In any case, Bilbao, Valencia and Barcelona are the stars of the study, since they score badly in almost all the parameters analyzed. In these three cities the problems of their large size are combined with the poor results regarding the type and number of streetlights and the power emitted to the sky per square kilometer. In the latter case, the first positions correspond to comparatively small municipalities: Perafort (Tarragona), Palos de la Frontera (Huelva), Teo (A Coruña), Gozón (Asturias) and Ascó (Tarragona), but as soon as a little progress is made Valencia, Bilbao and Barcelona reappear in the list.

The contaminating color temperature

Alejandro Sánchez's study has been prepared with data from the year 2012, since the current ones do not work. The VIIRS radiometer (acronym for Visible Infrared Imaging Radiometer Suite), a detection instrument installed in international satellites, with which many of the current measurements of light pollution are obtained, is blind to blue light, which presupposes that it can not capture a large part of the polluting emissions of LED-type luminaires that have proliferated extraordinarily in Spain in the last five years. Therefore, to obtain a realistic analysis, we opted to evaluate the 2012 data, before the implementation of the LED, always from the evidence that the current situation is much worse, despite the fact that the VIIRS data, since it is not sensitive to blue light, they seem to erroneously suggest a more optimistic view.

Public spending on lighting goes up to more than 1,600 million euros per year

The problem of the LED resides in the widespread belief of its greater energetic efficiency, that is contradicted with the extraordinary cost that supposes for the public coffers of the municipalities that bet by him. And its environmental impact is remarkable, since the vast majority of installed bulbs have a very polluting color temperature, between white and blue, which usually exceeds 4,000 Kelvin.

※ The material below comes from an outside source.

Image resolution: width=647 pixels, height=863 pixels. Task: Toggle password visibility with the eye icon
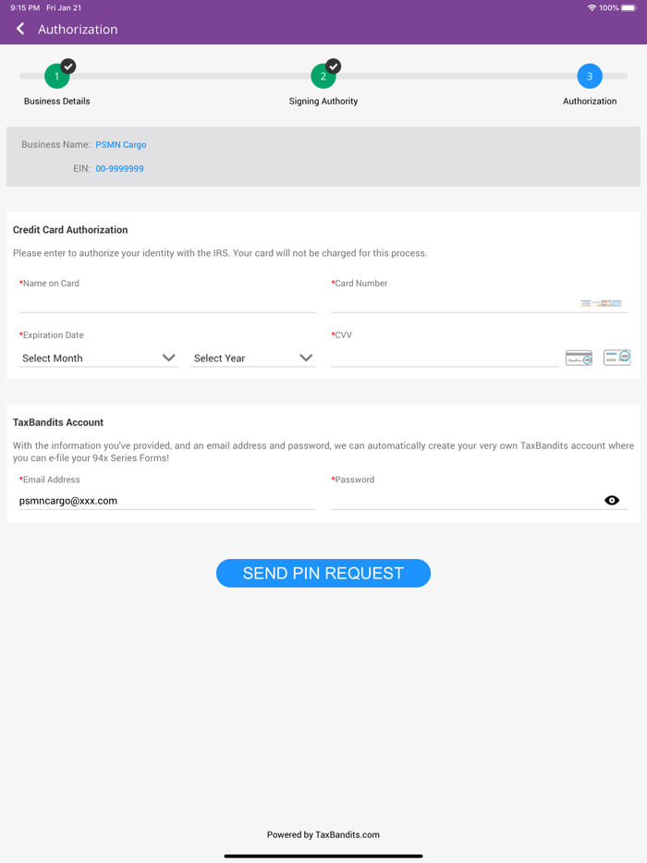click(x=612, y=500)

The Joint Research Center The EU recommends that, if LED lights are used, the bulbs are of color temperatures below 3,000 Kelvin, although the scientific community recommends reducing them to 2,200, ie amber instead of white, as they are much less polluting . Despite this, few municipalities install them and most opt ​​for white LED without taking into account some good experiences, such as those made in the Canary Islands with amber bulbs of low temperature, very efficient and non-polluting.

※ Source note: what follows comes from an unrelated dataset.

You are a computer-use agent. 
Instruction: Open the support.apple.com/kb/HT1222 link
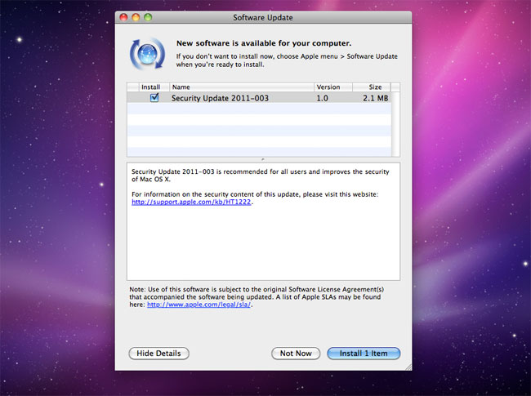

The proliferation of streetlights with white LED is causing a great environmental impact that affects human health and nature

The switch to LED for which hundreds of Spanish municipalities have bet implies investments of the order of 600 euros per lamp. Alejandro Sanchez thinks that instead of that it would be much more advisable to rehabilitate the luminaries with sodium bulbs, since it only implies an expense of 12 euros for each one, they are equally efficient and do not contaminate if the beam of light is adjusted downwards . Obviously, this option is much less profitable for the suppliers. Be that as it may, it is estimated that the annual cost in public lighting in Spain is exorbitant: around 1,600-1,800 million euros per year in recent years. Until recently the global data on electricity consumption was known, but these specific figures on the lighting constitute an important novelty to specify the waste in this matter, especially if this disbursement is compared with the amounts that are destined to other necessary chapters of the public investment.

Horizons too bright

Photograph taken with a camera with a special lens of the fisheye type, which obtains framings from horizon to horizon.
Photograph taken with a camera with a special lens of the fisheye type, which obtains framings from horizon to horizon.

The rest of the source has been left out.